[Exercice 1]: Reproduisez fidèlement et dans son intégralité l'extrait suivant, consacré à la naissance des légendes.

Comment construit-on une légende ? La réponse est dans la question. En fait, on ne la construit pas, elle nait de sa propre source, n’importe où, n’importe comment, et dure tant que des gens continuent à y croire.
Certaines naissent sur un champ de bataille, sur un lit d’hôpital, dans l’espace ou dans notre mémoire, biaisée par la passion souvent et au fil des années, s’enrichit d’anecdotes, vraies ou pas, mais tout le monde s’en fout. Car le plus important, c’est qu’elle galvanise, qu’elle soit porteuse d’espoir, ou au contraire, de désolation ou de résignation.
Je ne suis jamais allé en Floride, je ne connais l’état qu’au travers de reportages, et de ces fameuses oranges qui ne pourrissent soit disant jamais. Mais en Floride comme ailleurs, la vie, la mort, c’est un peu la même chose. Et puis, comme ces foutues oranges, nous pourrissons tous un jour ou l’autre.
Lentement.

[Données extraites d'une collection]
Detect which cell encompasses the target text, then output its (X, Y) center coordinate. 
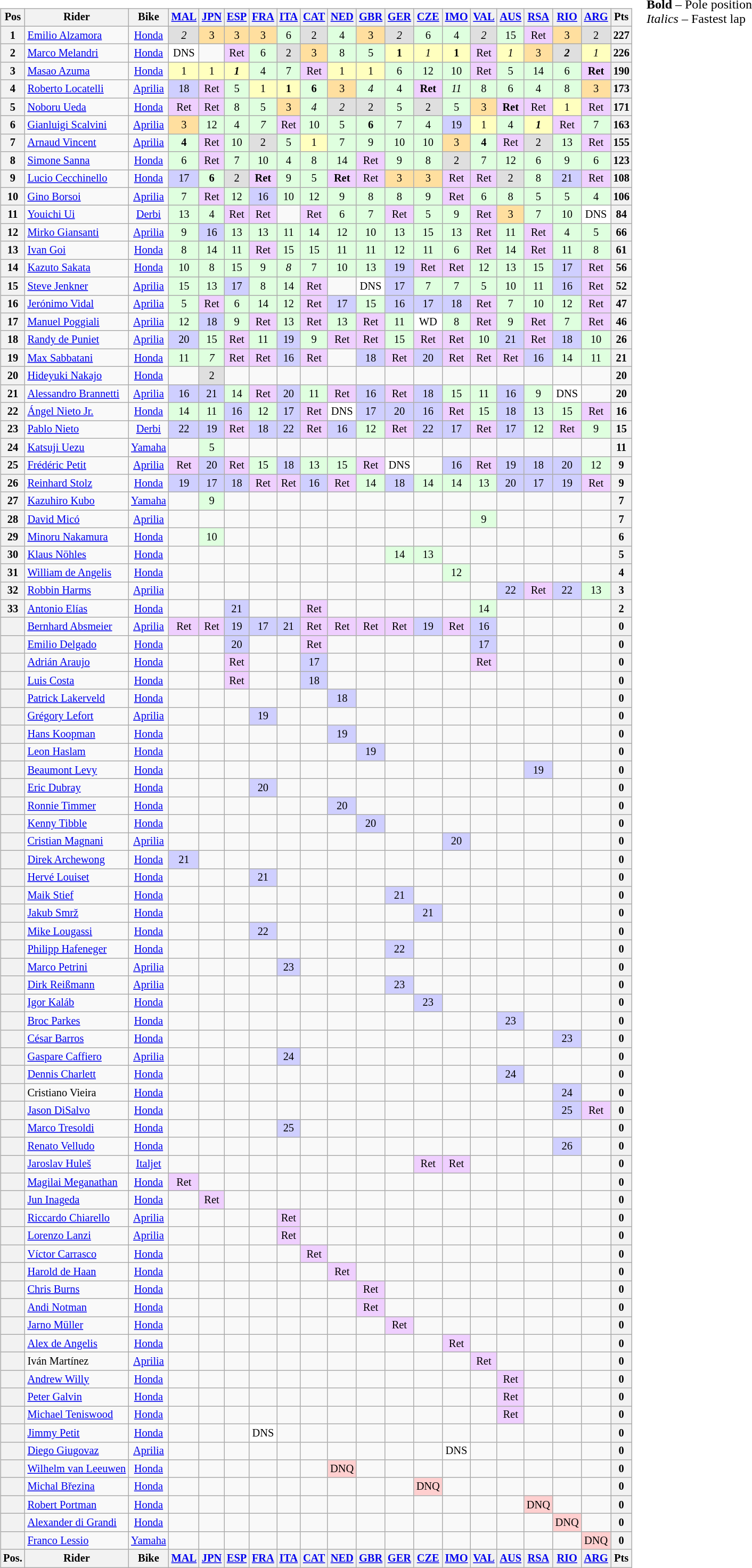
106 (622, 197)
Hideyuki Nakajo (77, 376)
30 (13, 555)
Frédéric Petit (77, 465)
226 (622, 53)
66 (622, 233)
Max Sabbatani (77, 358)
Broc Parkes (77, 1021)
52 (622, 286)
Katsuji Uezu (77, 447)
Gaspare Caffiero (77, 1057)
Randy de Puniet (77, 340)
Marco Tresoldi (77, 1129)
47 (622, 304)
David Micó (77, 519)
Gino Borsoi (77, 197)
Andi Notman (77, 1308)
Youichi Ui (77, 215)
61 (622, 250)
Hans Koopman (77, 734)
29 (13, 537)
Italjet (149, 1165)
Mirko Giansanti (77, 233)
173 (622, 89)
Pos (13, 18)
Manuel Poggiali (77, 322)
Arnaud Vincent (77, 143)
Marco Petrini (77, 967)
Kazuhiro Kubo (77, 501)
Patrick Lakerveld (77, 699)
56 (622, 268)
Jason DiSalvo (77, 1111)
28 (13, 519)
32 (13, 591)
Diego Giugovaz (77, 1451)
Ronnie Timmer (77, 806)
Wilhelm van Leeuwen (77, 1469)
Jun Inageda (77, 1200)
227 (622, 35)
Luis Costa (77, 681)
Gianluigi Scalvini (77, 125)
Harold de Haan (77, 1272)
33 (13, 609)
31 (13, 573)
César Barros (77, 1039)
Pos. (13, 1559)
Jimmy Petit (77, 1433)
Jerónimo Vidal (77, 304)
Masao Azuma (77, 71)
Alex de Angelis (77, 1344)
Robert Portman (77, 1505)
Peter Galvin (77, 1397)
Adrián Araujo (77, 663)
Grégory Lefort (77, 716)
155 (622, 143)
Renato Velludo (77, 1147)
Franco Lessio (77, 1541)
Noboru Ueda (77, 107)
Leon Haslam (77, 753)
Bernhard Absmeier (77, 627)
Beaumont Levy (77, 770)
Alexander di Grandi (77, 1523)
Jarno Müller (77, 1326)
Mike Lougassi (77, 931)
190 (622, 71)
Cristian Magnani (77, 842)
Igor Kaláb (77, 1003)
Víctor Carrasco (77, 1254)
Minoru Nakamura (77, 537)
Magilai Meganathan (77, 1182)
Lucio Cecchinello (77, 179)
84 (622, 215)
Pablo Nieto (77, 430)
Jaroslav Huleš (77, 1165)
Reinhard Stolz (77, 484)
123 (622, 161)
Chris Burns (77, 1290)
Iván Martínez (77, 1362)
46 (622, 322)
Emilio Delgado (77, 645)
Antonio Elías (77, 609)
108 (622, 179)
Ivan Goi (77, 250)
Cristiano Vieira (77, 1093)
Roberto Locatelli (77, 89)
Michal Březina (77, 1487)
Jakub Smrž (77, 913)
27 (13, 501)
171 (622, 107)
Eric Dubray (77, 788)
Ángel Nieto Jr. (77, 412)
Marco Melandri (77, 53)
Riccardo Chiarello (77, 1219)
Direk Archewong (77, 860)
Kenny Tibble (77, 824)
163 (622, 125)
Michael Teniswood (77, 1416)
Dennis Charlett (77, 1075)
Robbin Harms (77, 591)
Lorenzo Lanzi (77, 1236)
Alessandro Brannetti (77, 394)
Andrew Willy (77, 1380)
Emilio Alzamora (77, 35)
WD (428, 322)
Kazuto Sakata (77, 268)
Maik Stief (77, 896)
Simone Sanna (77, 161)
William de Angelis (77, 573)
Philipp Hafeneger (77, 950)
Hervé Louiset (77, 878)
Klaus Nöhles (77, 555)
Steve Jenkner (77, 286)
Dirk Reißmann (77, 985)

[Exercice 2]: Transcrivez à l'identique les lignes de la liste ci-dessus, depuis celle qui contient « 106 (622, 197) » jusqu'à celle qui contient « Igor Kaláb (77, 1003) », ces deux lignes incluses.

[Résultat final 1]:
Comment construit-on une légende ? La réponse est dans la question. En fait, on ne la construit pas, elle nait de sa propre source, n’importe où, n’importe comment, et dure tant que des gens continuent à y croire.
Certaines naissent sur un champ de bataille, sur un lit d’hôpital, dans l’espace ou dans notre mémoire, biaisée par la passion souvent et au fil des années, s’enrichit d’anecdotes, vraies ou pas, mais tout le monde s’en fout. Car le plus important, c’est qu’elle galvanise, qu’elle soit porteuse d’espoir, ou au contraire, de désolation ou de résignation.
Je ne suis jamais allé en Floride, je ne connais l’état qu’au travers de reportages, et de ces fameuses oranges qui ne pourrissent soit disant jamais. Mais en Floride comme ailleurs, la vie, la mort, c’est un peu la même chose. Et puis, comme ces foutues oranges, nous pourrissons tous un jour ou l’autre.
Lentement.

[Résultat final 2]:
106 (622, 197)
Hideyuki Nakajo (77, 376)
30 (13, 555)
Frédéric Petit (77, 465)
226 (622, 53)
66 (622, 233)
Max Sabbatani (77, 358)
Broc Parkes (77, 1021)
52 (622, 286)
Katsuji Uezu (77, 447)
Gaspare Caffiero (77, 1057)
Randy de Puniet (77, 340)
Marco Tresoldi (77, 1129)
47 (622, 304)
David Micó (77, 519)
Gino Borsoi (77, 197)
Andi Notman (77, 1308)
Youichi Ui (77, 215)
61 (622, 250)
Hans Koopman (77, 734)
29 (13, 537)
Italjet (149, 1165)
Mirko Giansanti (77, 233)
173 (622, 89)
Pos (13, 18)
Manuel Poggiali (77, 322)
Arnaud Vincent (77, 143)
Marco Petrini (77, 967)
Kazuhiro Kubo (77, 501)
Patrick Lakerveld (77, 699)
56 (622, 268)
Jason DiSalvo (77, 1111)
28 (13, 519)
32 (13, 591)
Diego Giugovaz (77, 1451)
Ronnie Timmer (77, 806)
Wilhelm van Leeuwen (77, 1469)
Jun Inageda (77, 1200)
227 (622, 35)
Luis Costa (77, 681)
Gianluigi Scalvini (77, 125)
Harold de Haan (77, 1272)
33 (13, 609)
31 (13, 573)
César Barros (77, 1039)
Pos. (13, 1559)
Jimmy Petit (77, 1433)
Jerónimo Vidal (77, 304)
Masao Azuma (77, 71)
Alex de Angelis (77, 1344)
Robert Portman (77, 1505)
Peter Galvin (77, 1397)
Adrián Araujo (77, 663)
Grégory Lefort (77, 716)
155 (622, 143)
Renato Velludo (77, 1147)
Franco Lessio (77, 1541)
Noboru Ueda (77, 107)
Leon Haslam (77, 753)
Bernhard Absmeier (77, 627)
Beaumont Levy (77, 770)
Alexander di Grandi (77, 1523)
Jarno Müller (77, 1326)
Mike Lougassi (77, 931)
190 (622, 71)
Cristian Magnani (77, 842)
Igor Kaláb (77, 1003)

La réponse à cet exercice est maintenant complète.